Brian Behlendorf (brian@wired.com)
Wed, 12 Apr 1995 22:31:26 +0500


On Wed, 12 Apr 1995, Paul Phillips wrote:
> (Assuming that index.html is the dir index file, this too can vary.) Are
> the current logfile processing programs taking this vagarity into
> account? I intend to log
>
> GET /dirname/index.html
>
> in all cases where index.html existed, and
>
> GET /dirname/
>
> in all cases where it doesn't, unless somebody can provide me with a
> really good reason not to.

I was going to say this is something you could do with a Perl script, one
that parsed your config files so it knew accesses to /dirname/ =
/dirname/index.html, but that information isn't necessarily available at
log-analysis time if your site changes frequently.

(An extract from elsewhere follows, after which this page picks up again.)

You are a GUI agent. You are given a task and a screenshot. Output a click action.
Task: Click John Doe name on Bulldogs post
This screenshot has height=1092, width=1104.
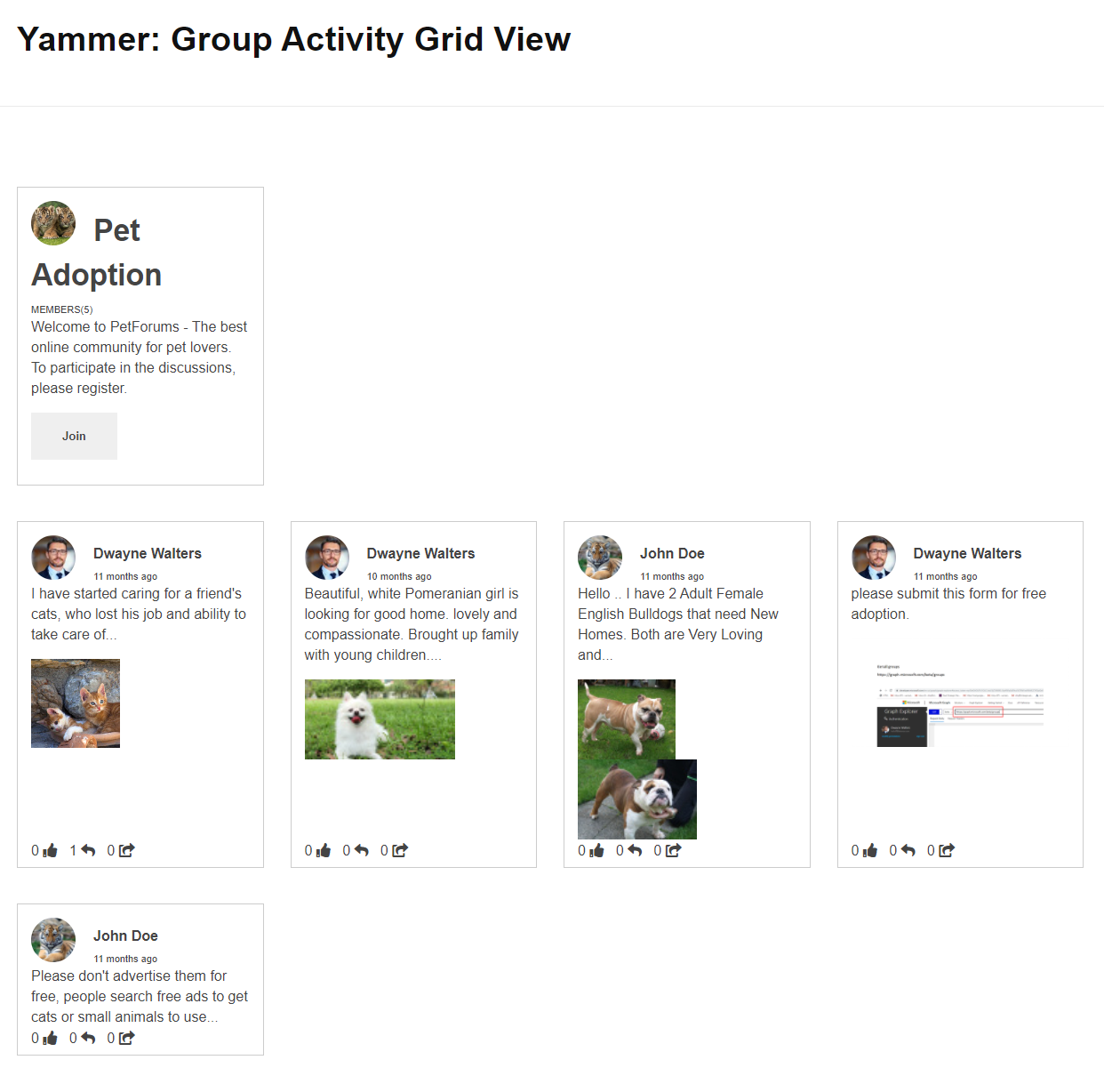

The real question is - what do you do when the requested object and the
object actually delivered differ? This can be because of short cuts
(DirectoryIndex in httpd, soft links in the file system, etc) or now content
negotiation, where a request for /dirname/ could return /dirname/index,
/dirname/index.html, /dirname/index.html3, or /dirname/index.cgi.
However, there are good debugging-related reasons for knowing the actual
request was.

The choice is yours if you're going to change from logging the actual
request to logging the actual object served; maybe this is an issue for
CLF-NG. A few of us have ideas about that - like maybe it should really
just be an API whose expression can be a simple string of variables,
like

$HOST $IDENTD $AUTHUSER [$MDAY/$MN/$YR:$HR:$MN:$SC $GMT] "$REQUEST" $ERRCODE $LENGTH

to represent the current CLF. This string could be shared with log file
analysers and other applications that required it.

Wishing I was in Darmstadt,
Brian

--=-=-=-=-=-=-=-=-=-=-=-=-=-=-=-=-=-=-=-=-=-=-=-=-=-=-=-=-=-=-=-=-=-=-=-=-=--
brian@hotwired.com brian@hyperreal.com http://www.hotwired.com/Staff/brian/